▶ _What the task requires_: Can the lines below, from the one that holds "The width and" to the very end, be echoed exactly, with both ends included and no pictures?

[Stored data]
○ ○ ○ ○ ○

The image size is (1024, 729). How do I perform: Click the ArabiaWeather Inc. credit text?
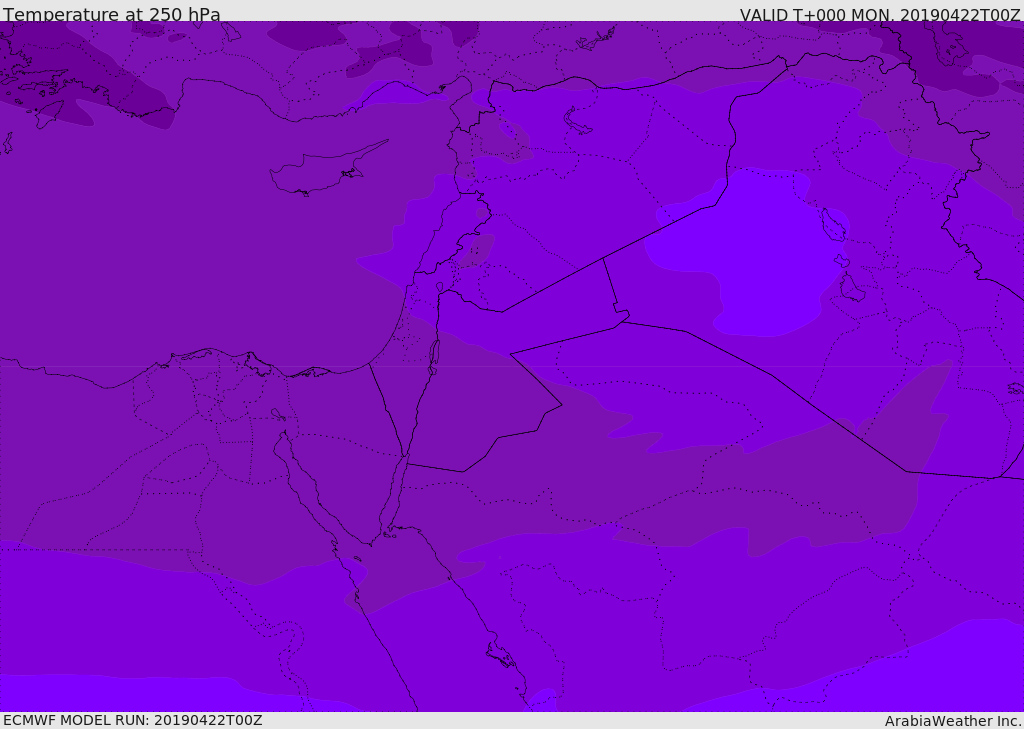pos(953,721)
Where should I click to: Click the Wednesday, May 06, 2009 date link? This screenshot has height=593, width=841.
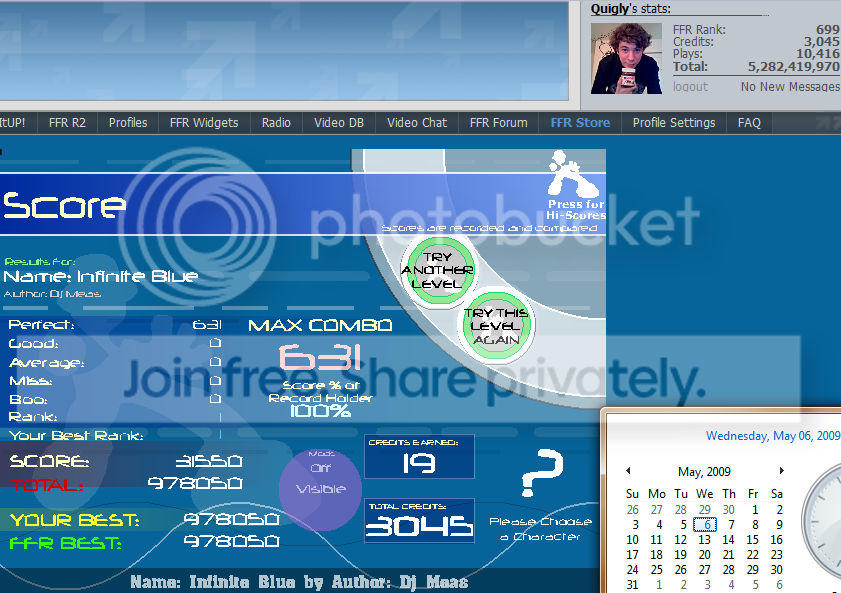[x=772, y=436]
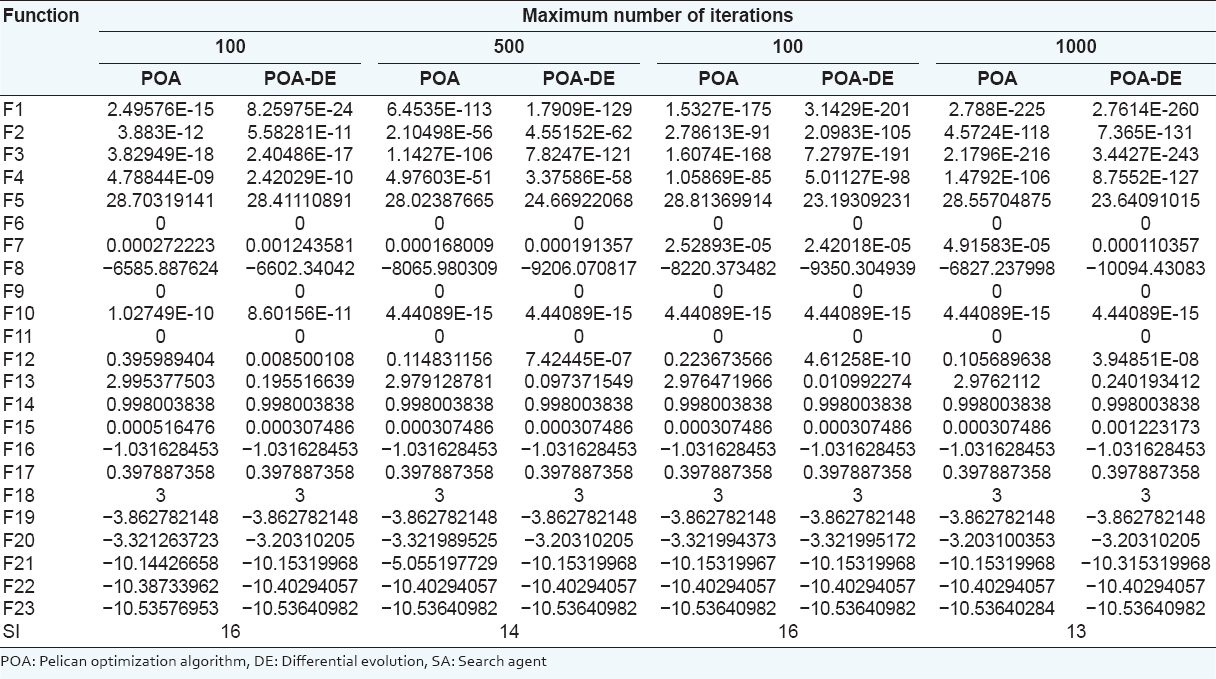Select the 500 iterations column header
The height and width of the screenshot is (679, 1216).
pos(509,46)
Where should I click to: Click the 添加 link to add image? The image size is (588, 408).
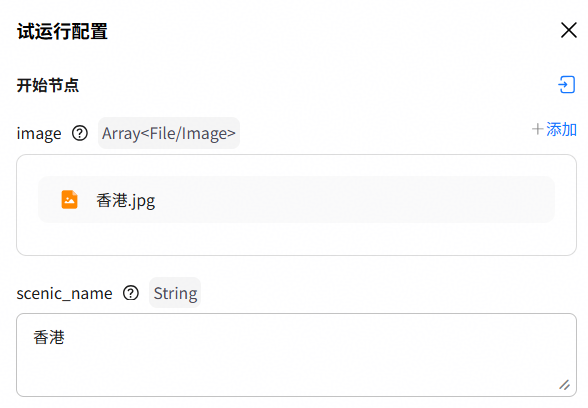coord(561,129)
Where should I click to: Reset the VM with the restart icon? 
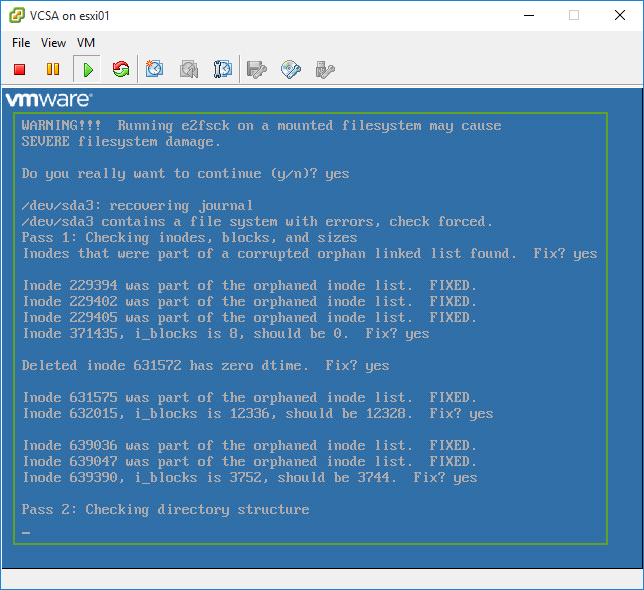pyautogui.click(x=121, y=69)
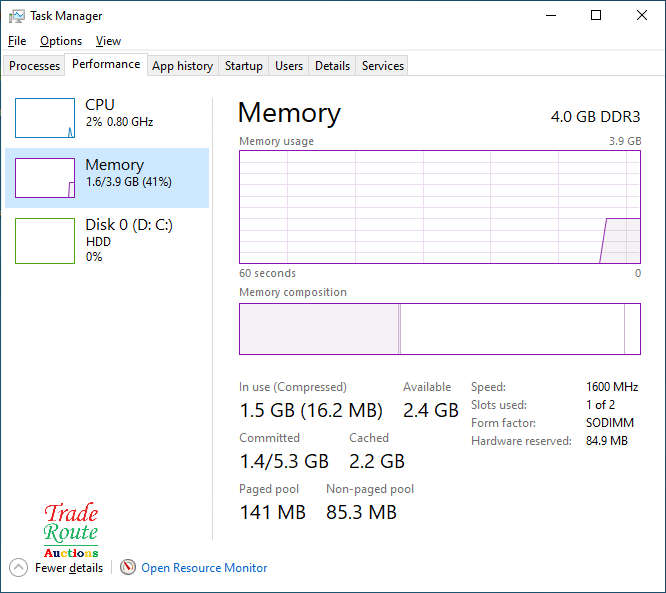
Task: Switch to the Processes tab
Action: click(34, 66)
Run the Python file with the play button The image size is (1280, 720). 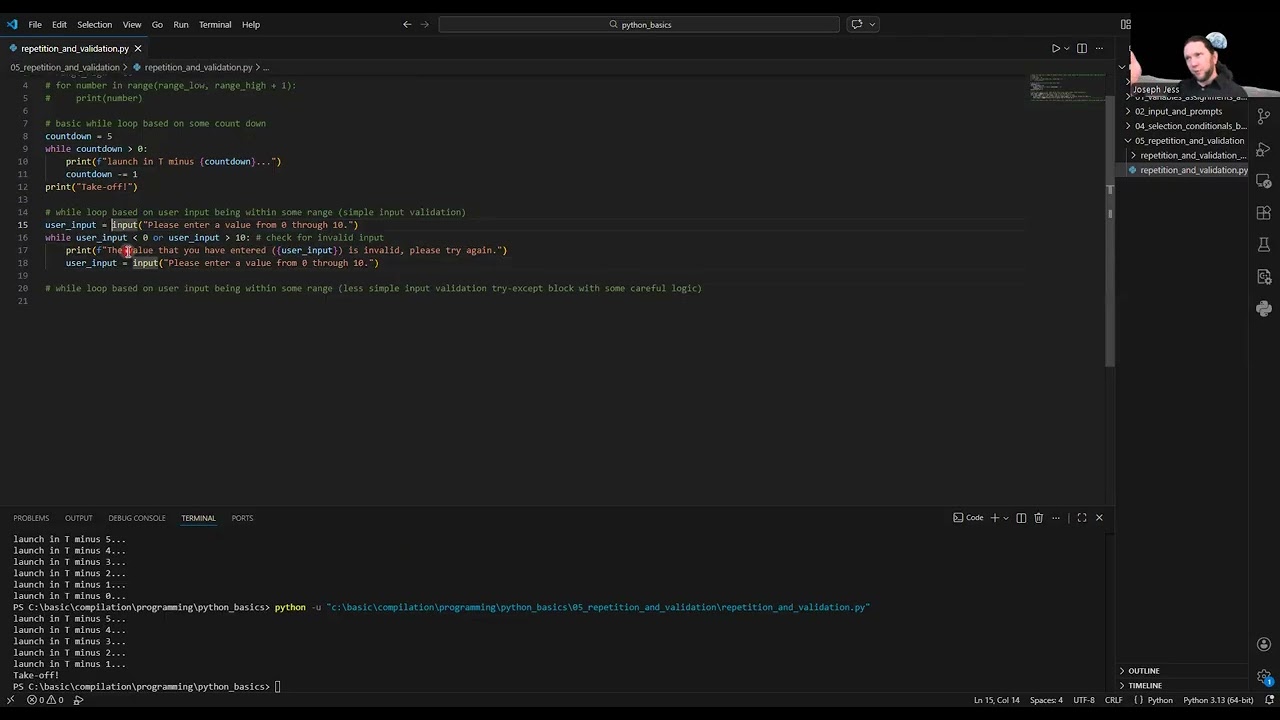click(x=1055, y=48)
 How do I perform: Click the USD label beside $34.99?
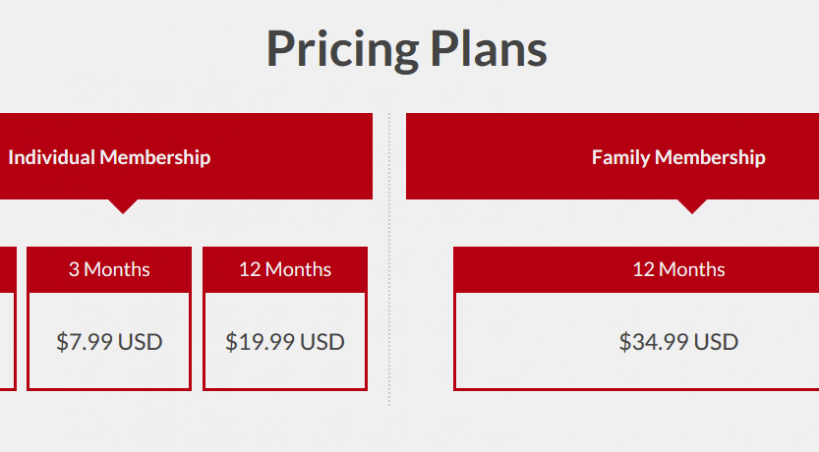tap(716, 342)

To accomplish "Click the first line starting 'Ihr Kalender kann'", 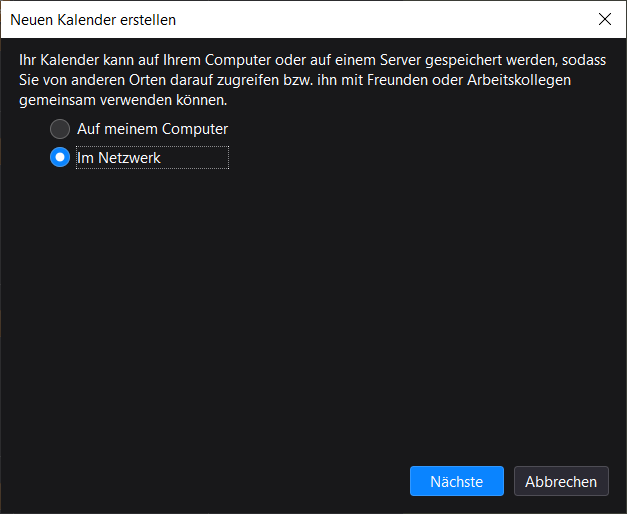I will [x=312, y=62].
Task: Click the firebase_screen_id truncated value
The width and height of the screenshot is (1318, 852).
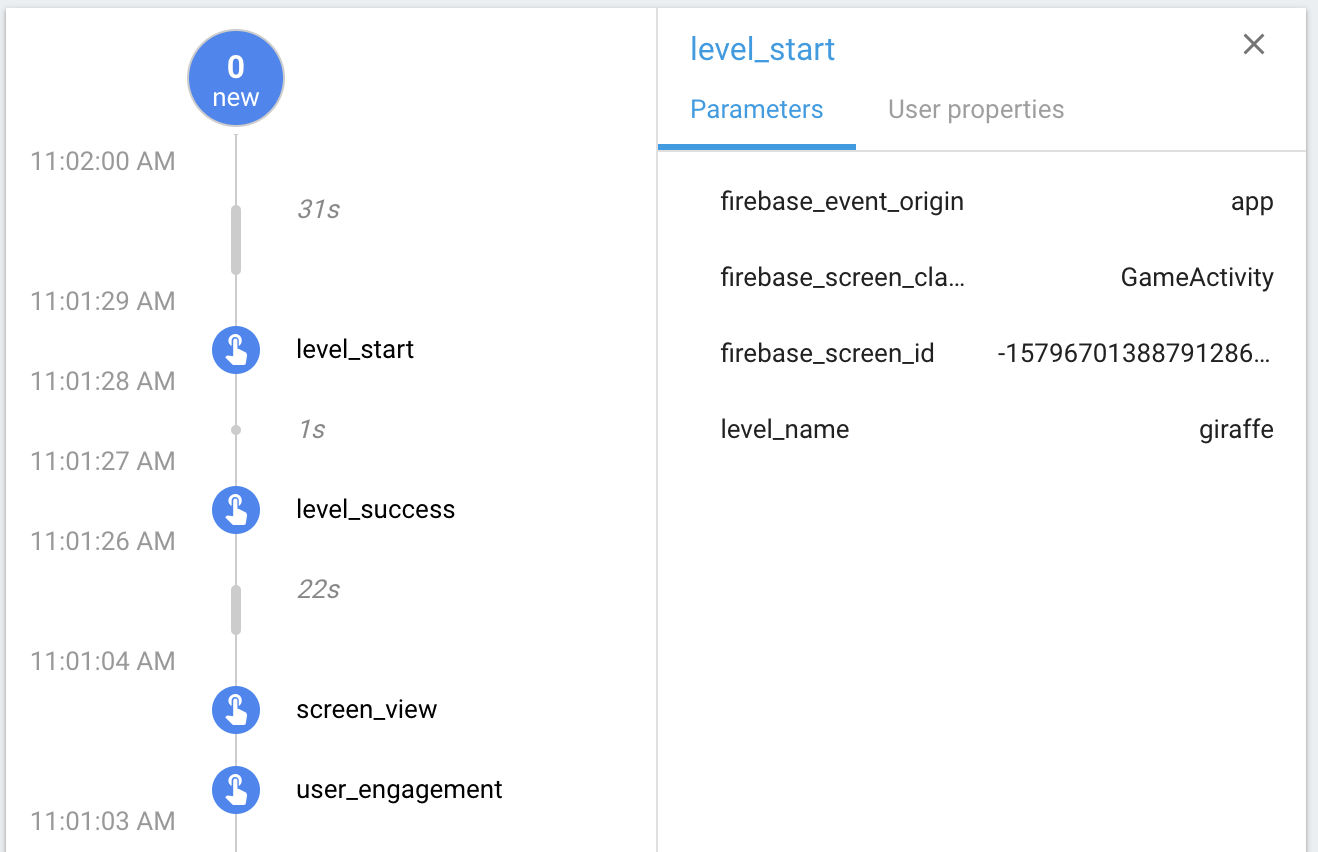Action: 1134,353
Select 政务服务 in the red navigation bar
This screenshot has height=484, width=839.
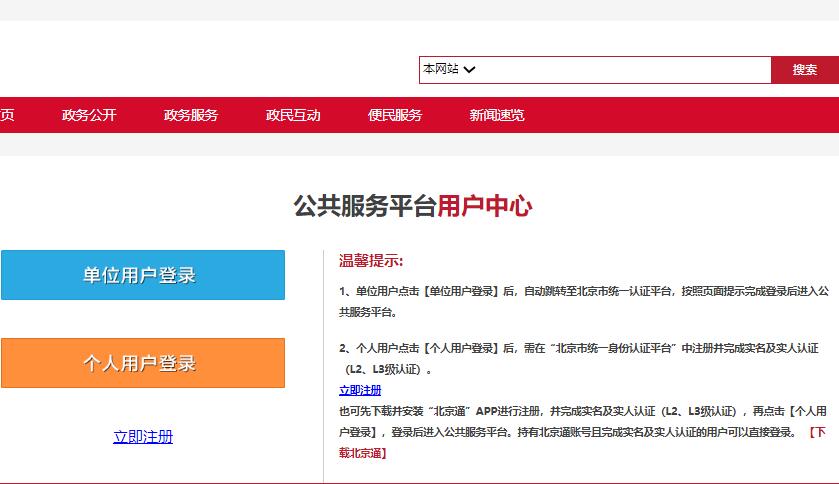pos(191,115)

○ ○ ○ ○ ○

▶ _Answer_:
The width and height of the screenshot is (1318, 852).
Action: 1134,353
Select 政务服务 in the red navigation bar
This screenshot has height=484, width=839.
pos(191,115)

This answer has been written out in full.